IBM didn't become a US$100 billion-a-year business by playing the discount game.
So it's indicative of the company's eagerness to loosen Microsoft Office's grip on enterprises that it has unveiled support pricing for its Symphony office suite that analysts say makes an attractive case financially for switching software.
IBM said last week that it will provide unlimited remote support for up to 20,000 Symphony users for a flat fee of US$25,000 per year.
Consumers and businesses can still run Symphony, a heavily modified version of the open-source OpenOffice.org software IBM announced last fall, for free.
Buying IBM Elite Support gives customers access to 24/7 support with a guaranteed response in two hours, albeit only via phone, instant message or e-mail.
IBM Elite Support would cost as little as US$1.25 per user per year if a customer had exactly 20,000 users. But companies can only buy it in increments of $25,000, meaning the cost for 20,001 Symphony users would be $50,000, not $25,001.25.
"For the enterprise customers [IBM's] focusing on, it's very cheap," Melissa Webster, an analyst at IDC, said in an e-mail. "Even US$25 per user per year for a 1,000-person company is pretty cheap."
Moreover, Symphony support is free for the more than 100 million existing users of its sibling Lotus Notes corporate e-mail client software. Support subscribers must take part in IBM's Passport Advantage volume-licensing program, which Webster said is also free.
How does that compare to Microsoft Office? According to Paul DeGroot, an analyst at Directions on Microsoft, the cost of licensing Office 2007 via an Enterprise Agreement (EA) with Microsoft is US$155 per year, or $3.1 million for 20,000 users (though there are discounts for those buying other desktop-related software from Microsoft).
That EA would include a subscription to Microsoft's maintenance and support program, Software Assurance. According to DeGroot, "companies do get some support incidents with SA, but it's pretty trivial, like one support incident for every US$200,000 in SA expense. Microsoft isn't nearly as liberal with SA support incidents on desktop software as it is for servers (even though customers pay more for SA on desktop software)."

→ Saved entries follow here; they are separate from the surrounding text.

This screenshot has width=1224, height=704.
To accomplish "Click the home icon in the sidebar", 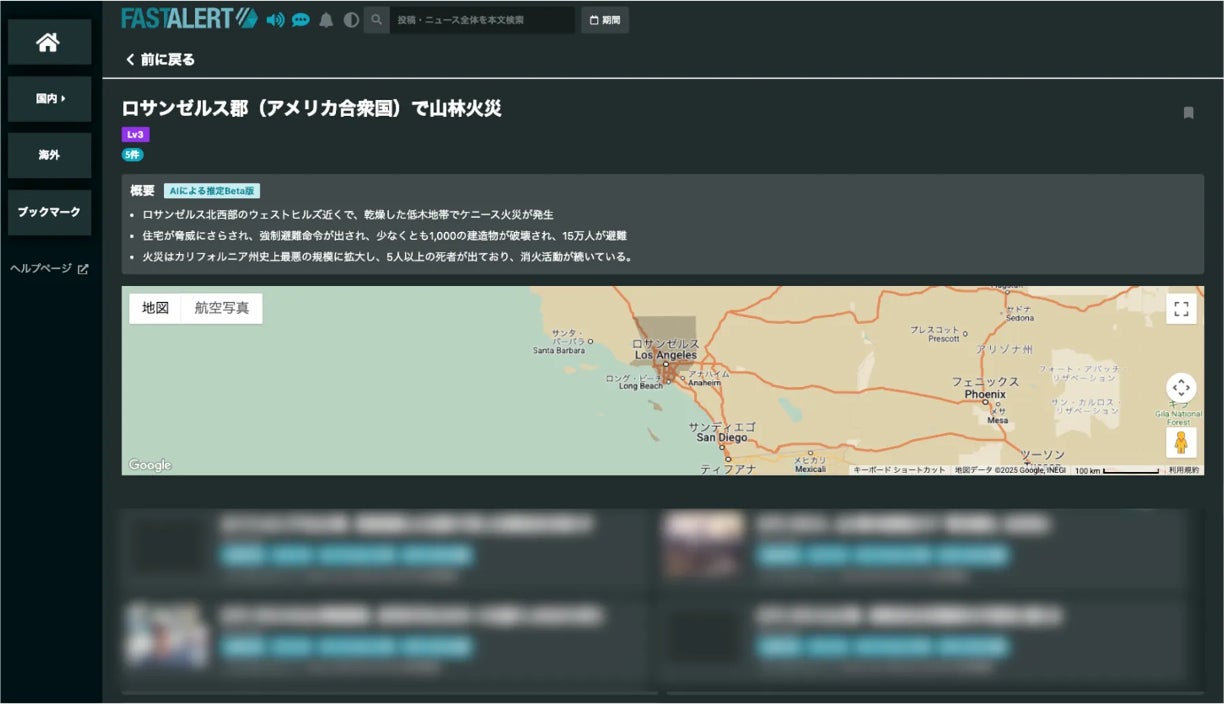I will tap(48, 43).
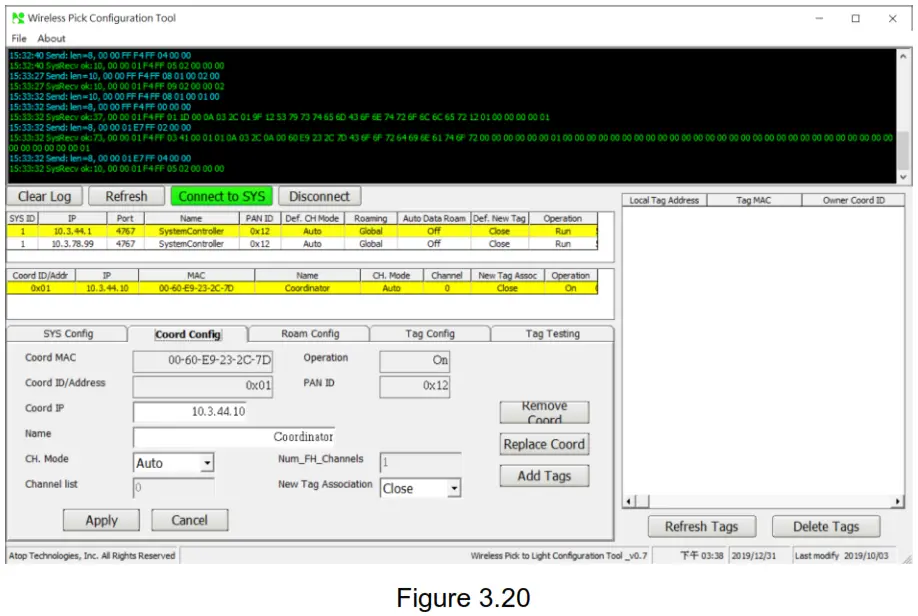Screen dimensions: 918x616
Task: Switch to the Roam Config tab
Action: tap(309, 334)
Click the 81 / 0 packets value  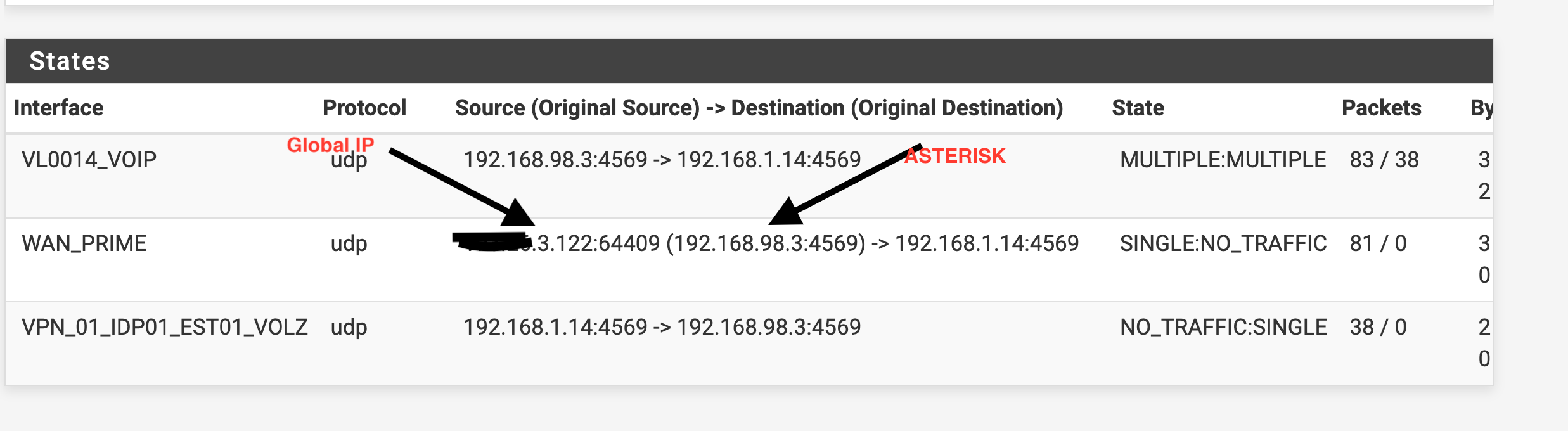[1378, 243]
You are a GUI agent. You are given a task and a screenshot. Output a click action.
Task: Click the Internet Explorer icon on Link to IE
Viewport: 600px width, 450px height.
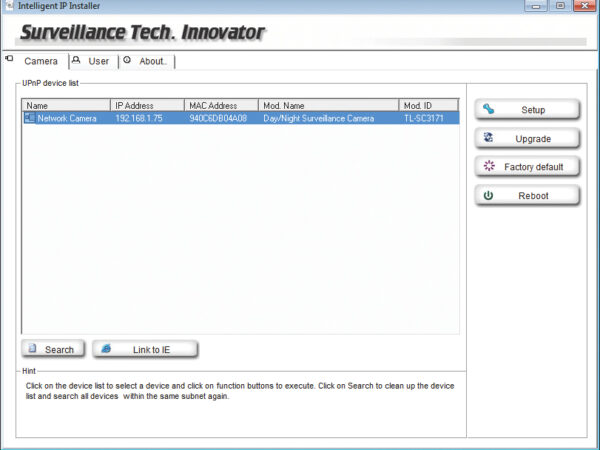click(x=105, y=349)
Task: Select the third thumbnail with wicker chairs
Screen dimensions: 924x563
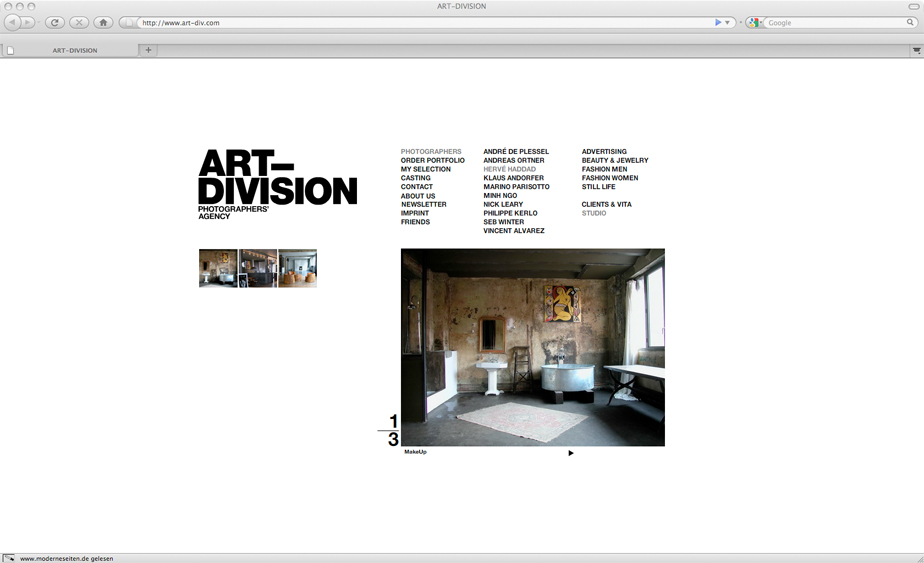Action: pos(298,268)
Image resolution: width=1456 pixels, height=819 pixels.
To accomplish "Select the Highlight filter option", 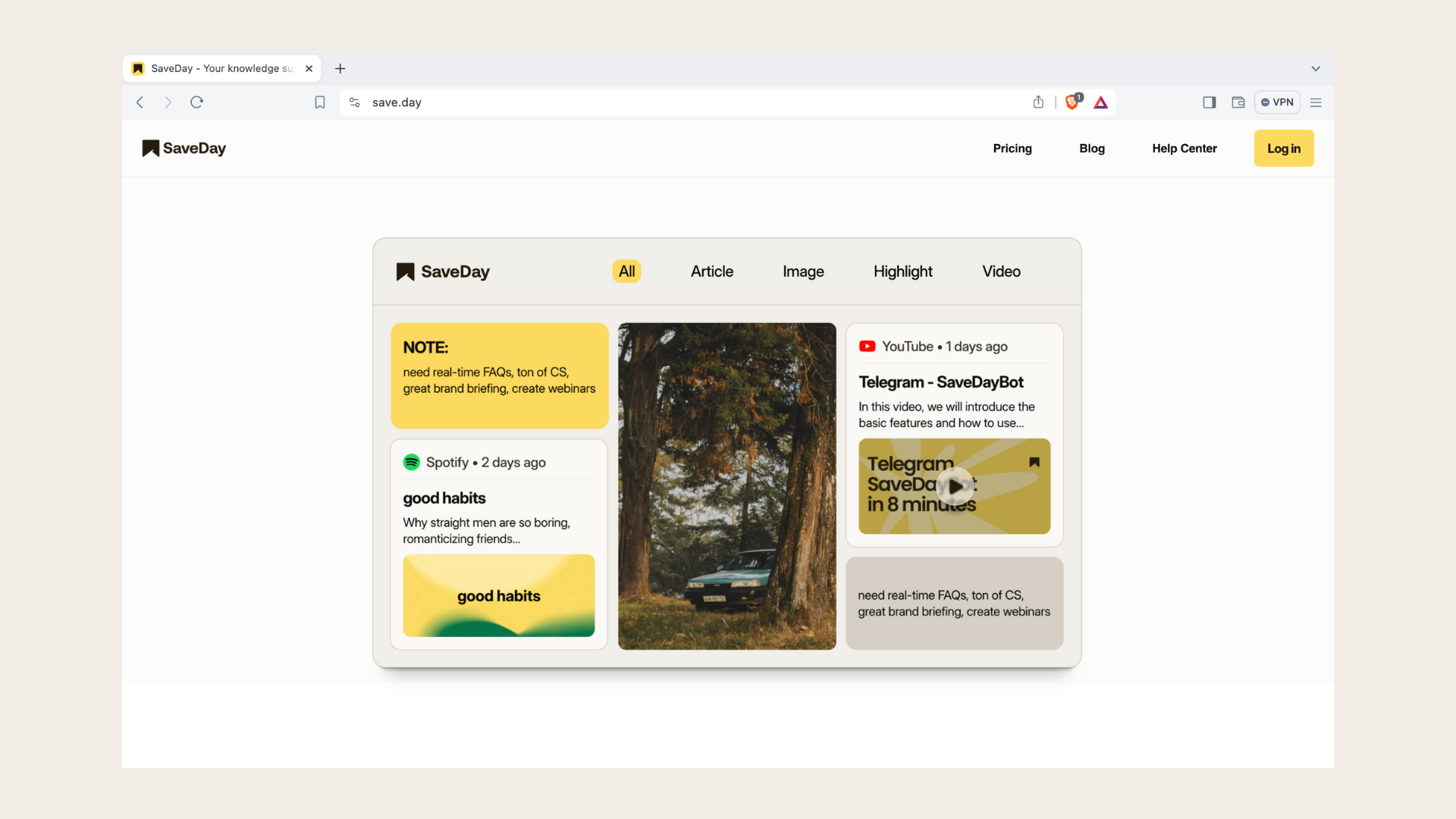I will pyautogui.click(x=903, y=271).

As a result, many companies still need their own help desks to aid users with desktop issues, including problems Office, which incurs additional costs, said DeGroot.
(For a detailed fiscal analysis from an IBM point of view, see the Symphony blog.)
IBM's support for Symphony also compares favorably with the cost of Sun Microsystems Inc.'s support for OpenOffice.org and its proprietary US$70 sibling, StarOffice.
For 20,000 users, Sun charges US$9 per user annually for standard support for OpenOffice.org, and $11 per user annually for premium support, according to a spokeswoman, who did not disclose how much that per-user price varies for different numbers of users.
Even at 20,000 users, Sun's price still works out to be between seven and nine times higher than IBM's. However, "given that Sun created OpenOffice.org and is still the major contributor of OpenOffice.org, customers who purchase support from Sun have some unique benefits -- namely getting direct access to OpenOffice.org engineers, which means faster response time and easier path to get feature requests into OpenOffice.org," the spokeswoman wrote in an e-mail. "This is IBM reacting to Sun since Sun is the innovator in the market."
She said Sun has "several" companies subscribing to its OpenOffice.org support but declined to elaborate.
IBM claims that about a million people were already beta-testing Symphony before last week's launch.
With the U.S. economy in trouble, why wouldn't a big company concerned about costs jump to Symphony right away? For one, there is the cost and time of migrating users off Office, both in terms of retraining them and physically deploying the software, DeGroot said. That is a potentially huge expense, considering that most experts see the migration to Office 2007 from earlier versions of Office as a long, expensive move.
There are technical reasons, too. For instance, Symphony is unlikely to be as good a front end for Microsoft's popular SharePoint Server collaboration software as Office is.
Symphony is also based on OpenOffice.org 1.1 source code, which was released in the fall of 2003. OpenOffice.org 3.0 is in beta now, with a final release expected this fall.
IBM emphasizes how involved it is in OpenOffice.org development, and how much it has rewritten Symphony. But some users and OpenOffice.org officials have wondered why IBM would base Symphony on something "well past its sell-by date."